Order of webpack loaders matters!
In webpack, the order in which loaders appear in the configuration is of high importance. The following configuration is invalid:
//
module.exports = {
module: {
rules: [
{
test: /\.css$/,
use: ["css-loader", "style-loader"]
}
]
},
//
};
Here "style-loader" appears before "css-loader". But style-loader is for injecting the style in the page, not for loading the actual CSS file.
The following configuration instead is valid:
//
module.exports = {
module: {
rules: [
{
test: /\.css$/,
use: ["style-loader", "css-loader"]
}
]
},
//
};
webpack loaders are loaded from right to left, (or think as of top to bottom).
Working with SASS
To work with SASS in webpack we need to install at least the appropriate loaders.

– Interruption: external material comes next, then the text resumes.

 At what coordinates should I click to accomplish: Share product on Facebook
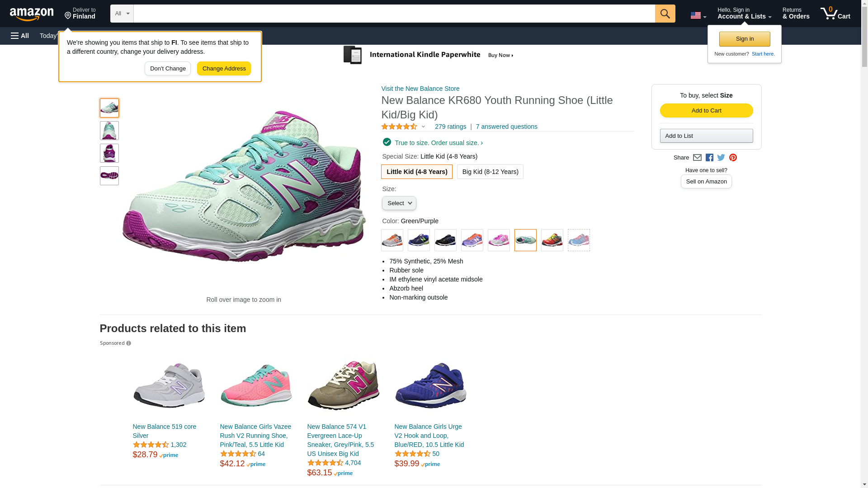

Loaders here are necessary for helping webpack to understand how to deal with .scss
files.
To test SASS in webpack create a simple stylesheet in src/style.scss
:
@import url("https://fonts.googleapis.com/css?family=Karla:weight@400;700&display=swap");
$font: "Karla", sans-serif;
$primary-color: #3e6f9e;
body {
font-family: $font;
color: $primary-color;
}
Also, add some more HTML elements to our HTML template in src/index.html
:
<!DOCTYPE html>
<html lang="en">
<head>
<meta charset="UTF-8">
<title>Webpack tutorial</title>
</head>
<body>
<h1>Hello webpack!</h1>
<p>Hello sass!</p>
</body>
</html>
Finally, load the SASS file in src/index.js
:
import "./style.scss";
console.log("Hello webpack!");
Before testing the page we need to install the loaders (and the sass package for Node.js):
- sass-loader for loading SASS files with
import
- css-loader for loading CSS files as modules
- style-loader for loading the stylesheet in the DOM
Install the loaders:
npm i css-loader style-loader sass-loader sass --save-dev
Then configure them in webpack.config.js
:
const HtmlWebpackPlugin = require("html-webpack-plugin");
const path = require("path");
module.exports = {
module: {
rules: [
{
test: /\.scss$/,
use: ["style-loader", "css-loader", "sass-loader"]
}
]
},
plugins: [
new HtmlWebpackPlugin({
template: path.resolve(__dirname, "src", "index.html")
})
]
};
Again, the relevant configuration starts with the module
key:
const HtmlWebpackPlugin = require("html-webpack-plugin");
const path = require("path");
module.exports = {
module: {
rules: [
{
test: /\.scss$/,
use: ["style-loader", "css-loader", "sass-loader"]
}
]
},
//
};
Notice the order in which loaders appear: first, sass-loader, then css-loader, finally style-loader.
Now if you run npm start
you should see the stylesheet loaded in the HTML's head:
Once SASS and CSS loaders are in place you can extract CSS files with MiniCssExtractPlugin.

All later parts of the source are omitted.